┌──
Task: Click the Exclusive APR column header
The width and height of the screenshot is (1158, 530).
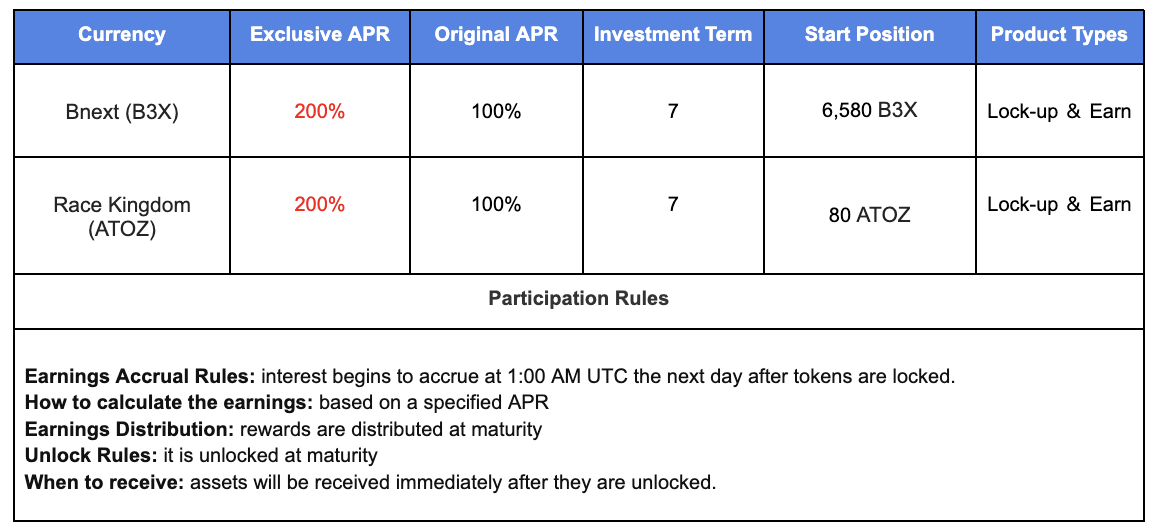Action: click(x=320, y=35)
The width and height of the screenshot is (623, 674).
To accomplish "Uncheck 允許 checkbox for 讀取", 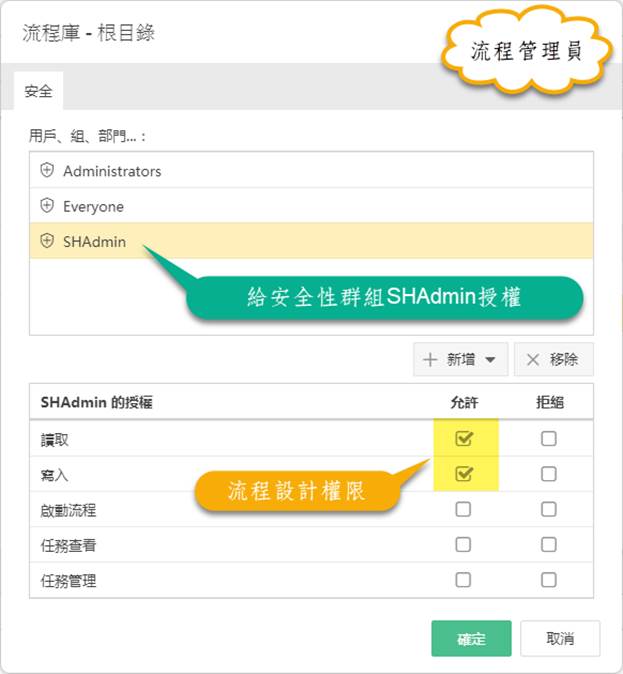I will click(464, 438).
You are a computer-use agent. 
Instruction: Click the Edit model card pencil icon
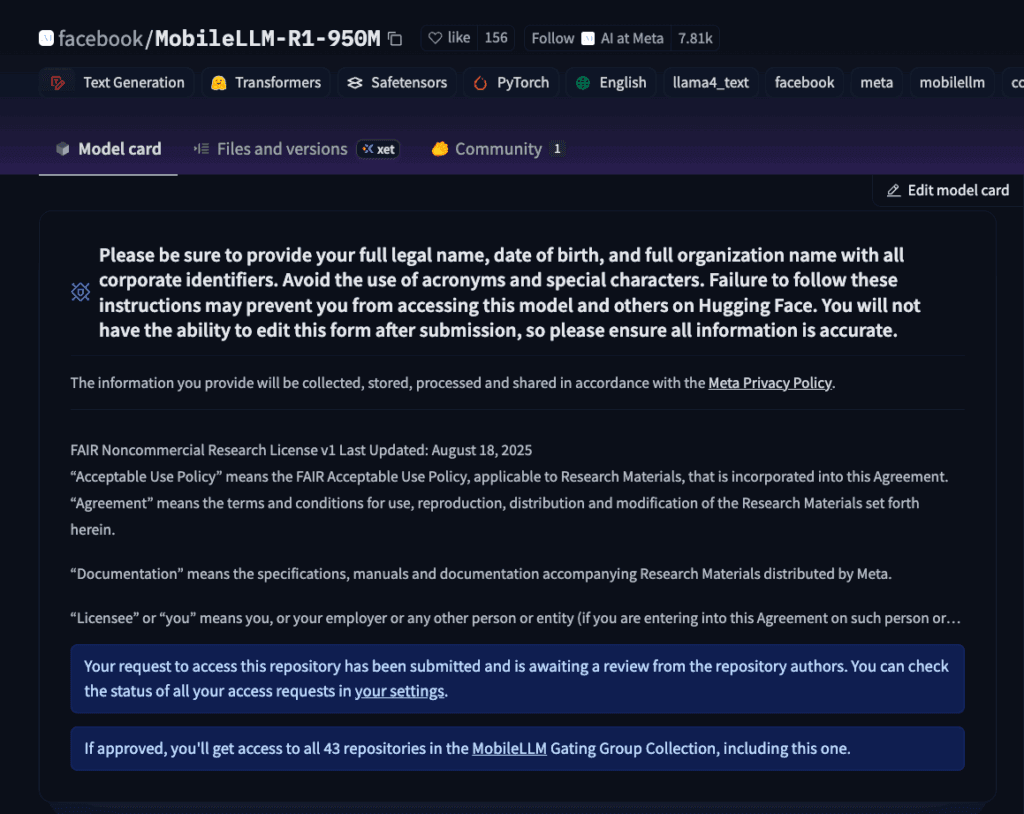(x=893, y=191)

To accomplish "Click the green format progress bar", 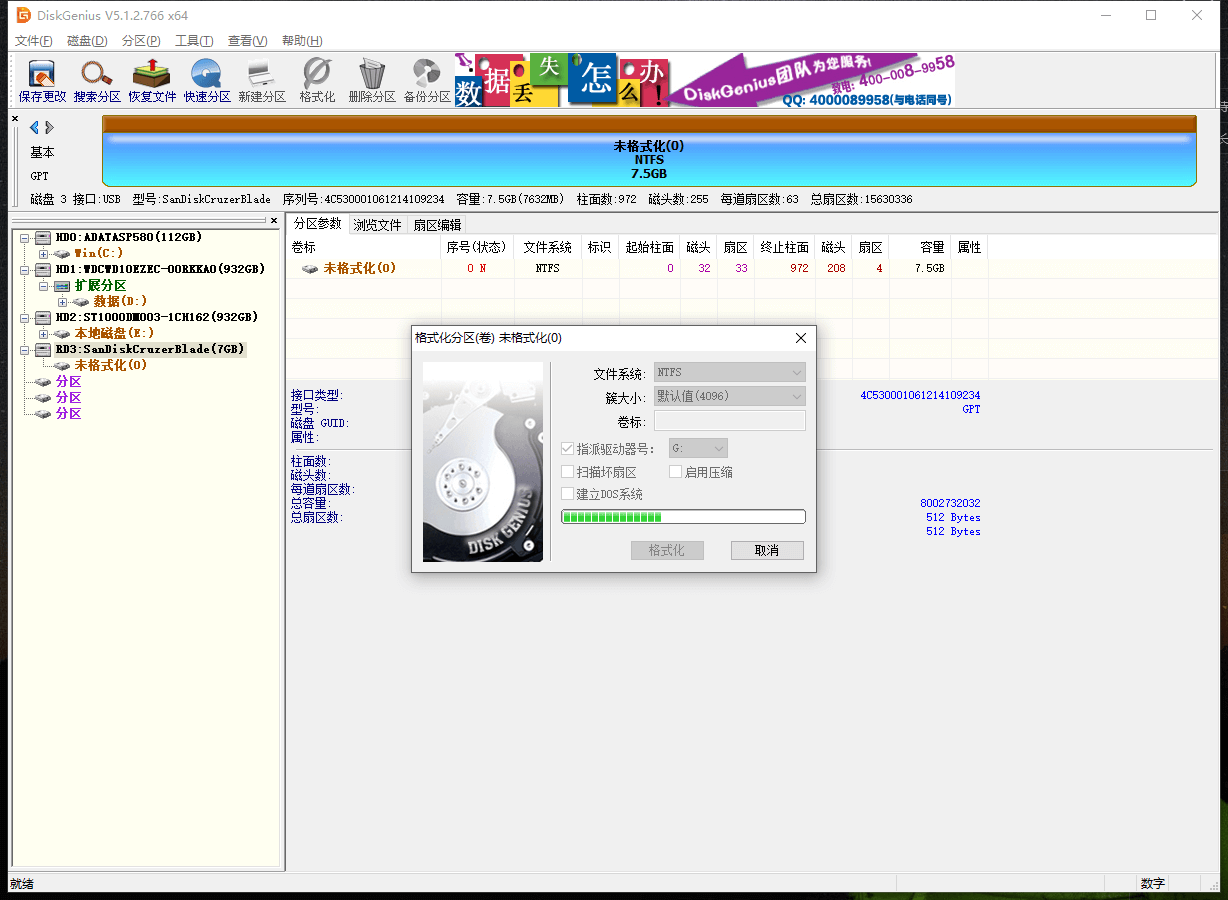I will coord(683,516).
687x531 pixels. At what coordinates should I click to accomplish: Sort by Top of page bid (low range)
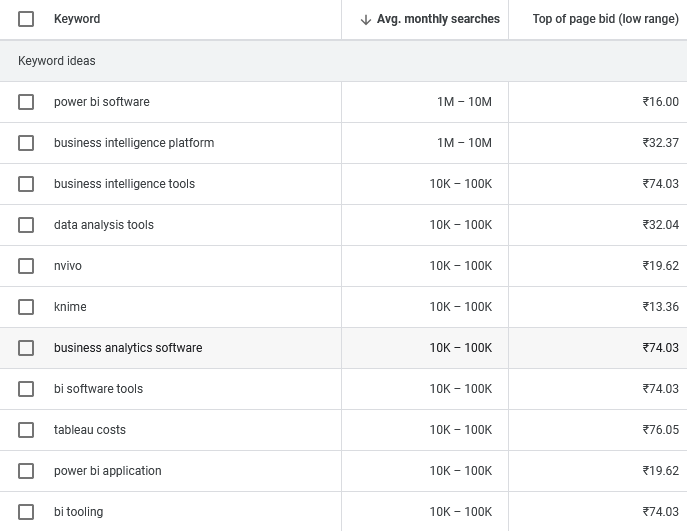coord(605,19)
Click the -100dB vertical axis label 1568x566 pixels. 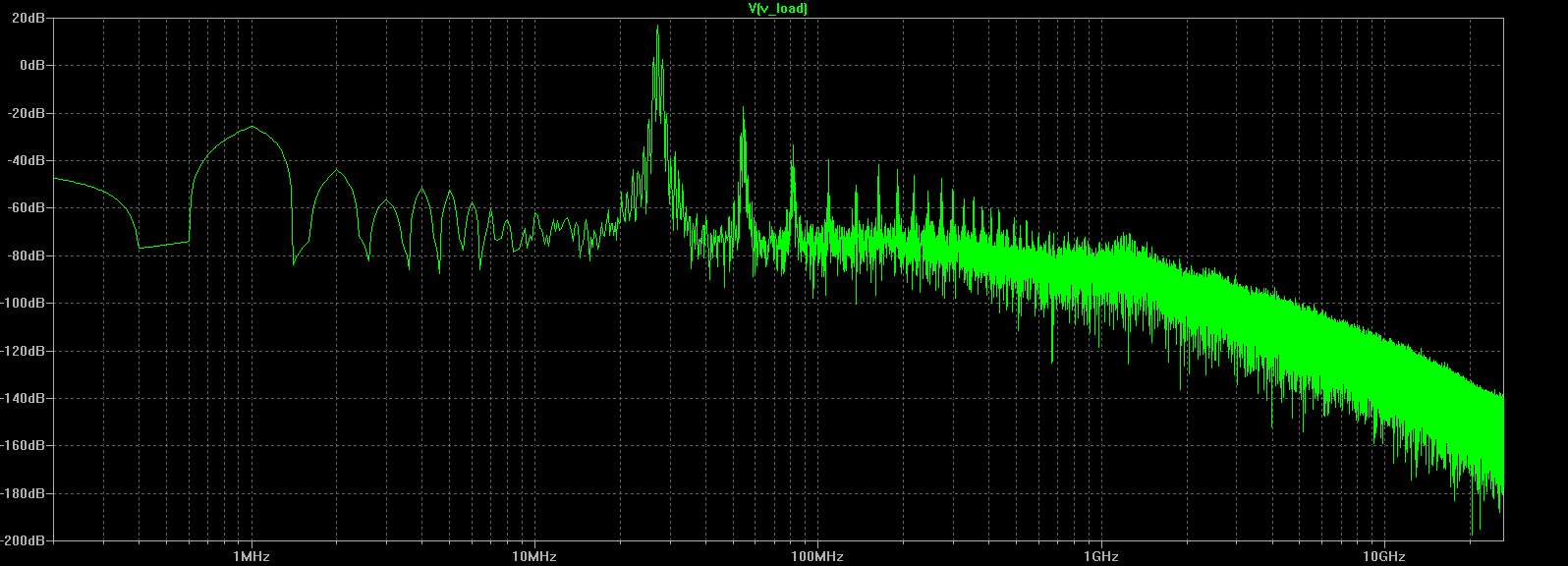pyautogui.click(x=26, y=303)
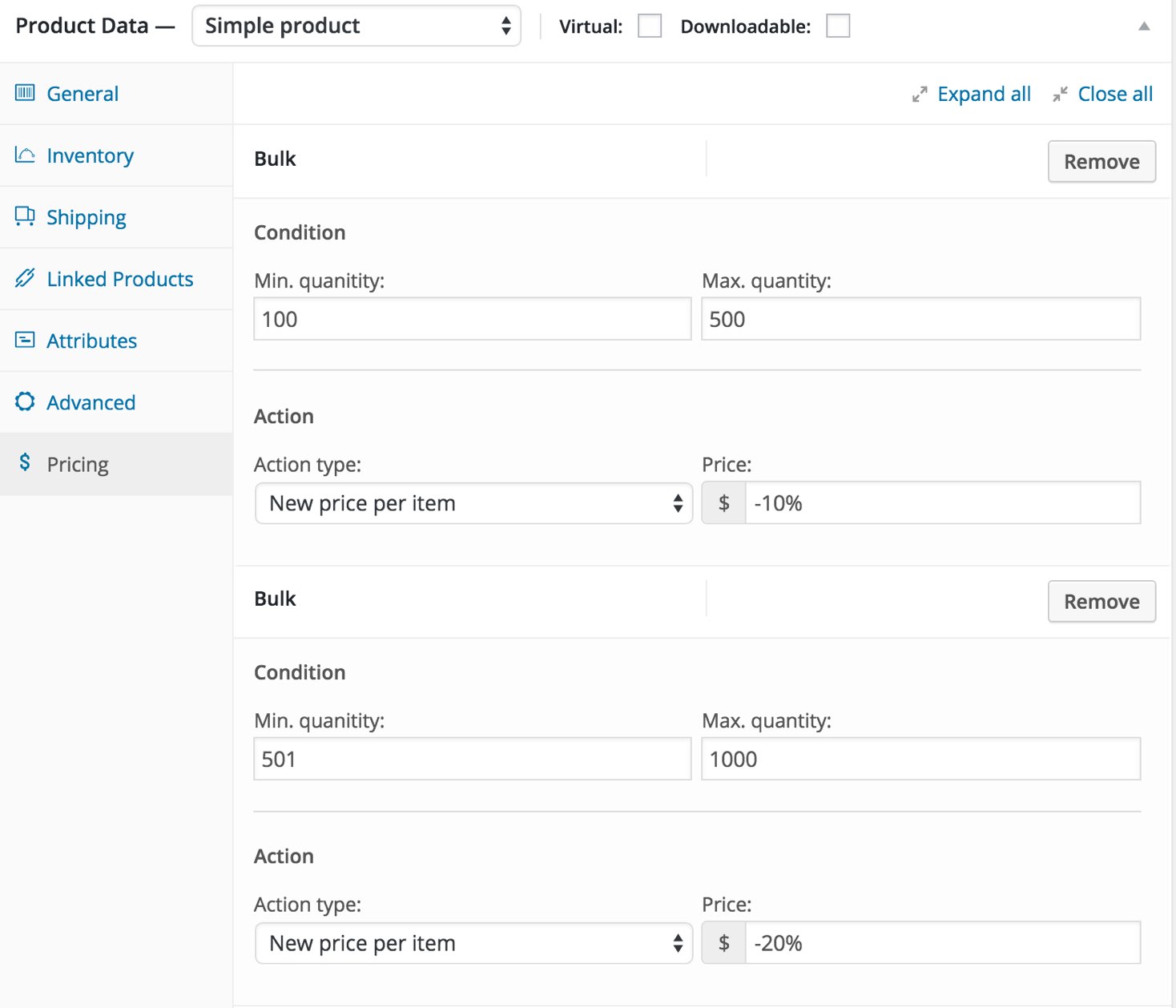Click the Close all link

pyautogui.click(x=1114, y=95)
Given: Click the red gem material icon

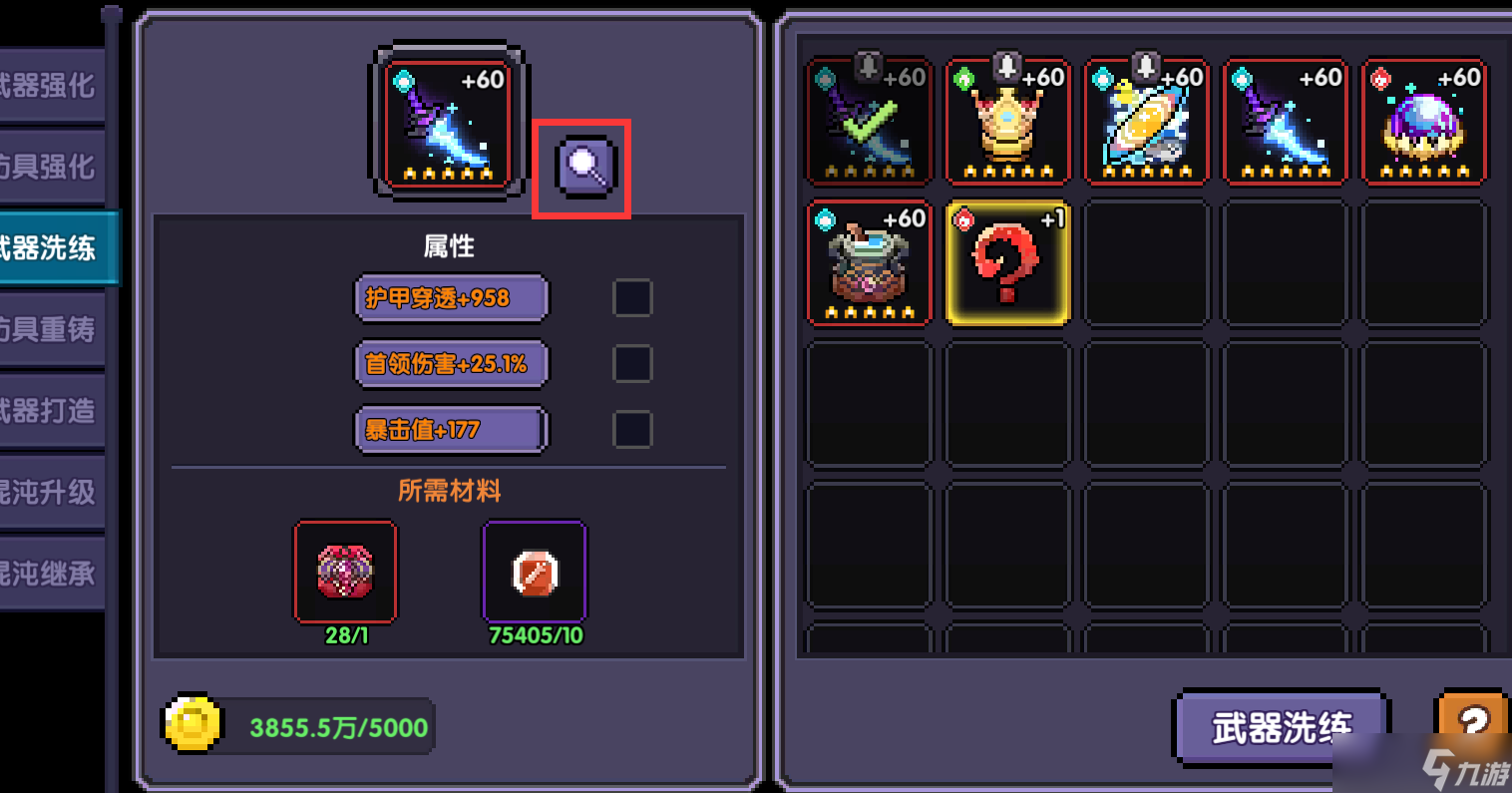Looking at the screenshot, I should click(345, 572).
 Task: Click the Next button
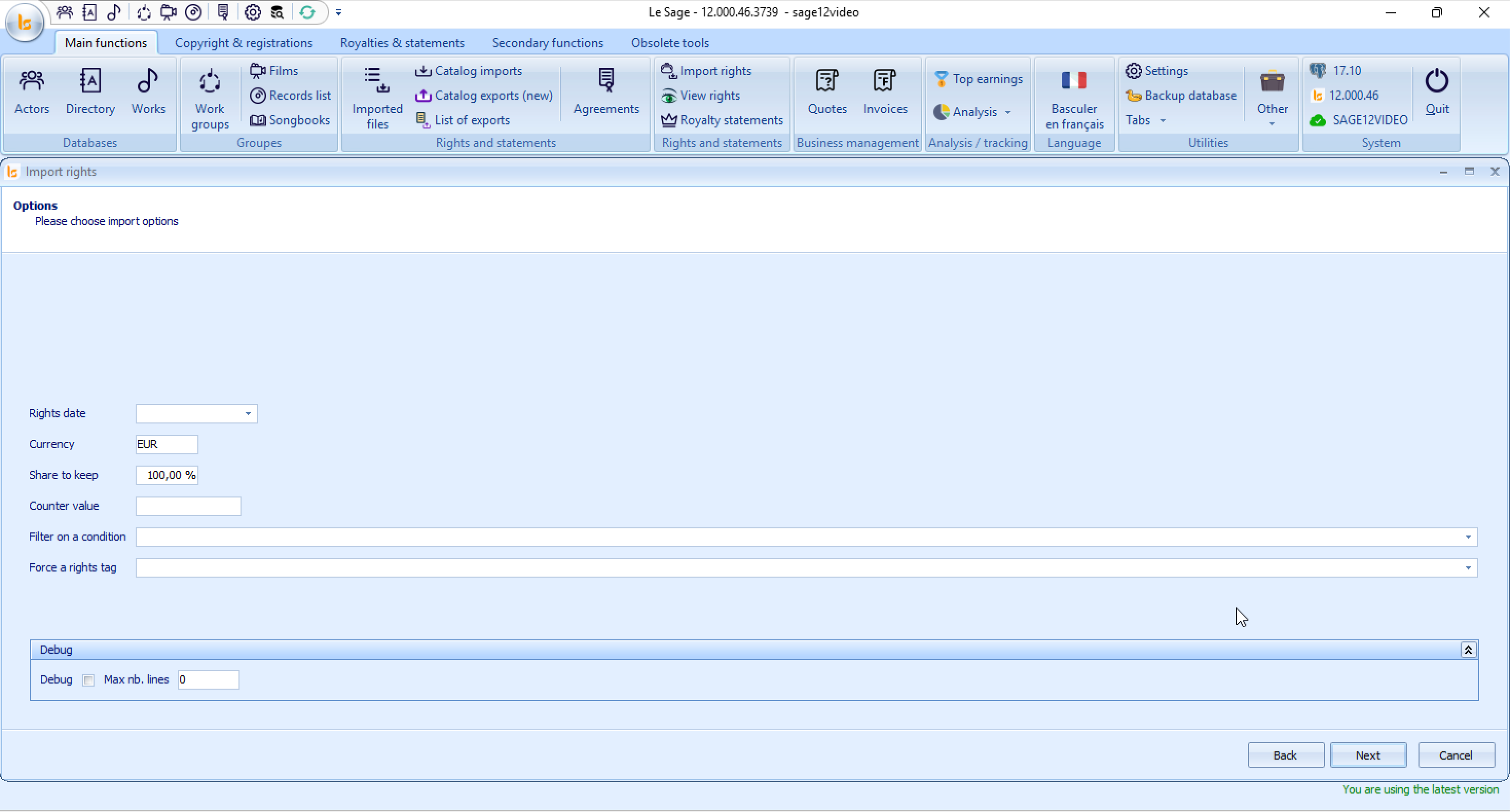click(1368, 755)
└──
_WHAT TO WORK ON_: No pictures go in the copy. Output exactly the lines from the line containing "Given: Click the red gem material icon" through the end of the listing above.

_RESPONSE_:
Given: Click the red gem material icon

Looking at the screenshot, I should click(345, 572).
 Task: Click the Next button
click(1368, 755)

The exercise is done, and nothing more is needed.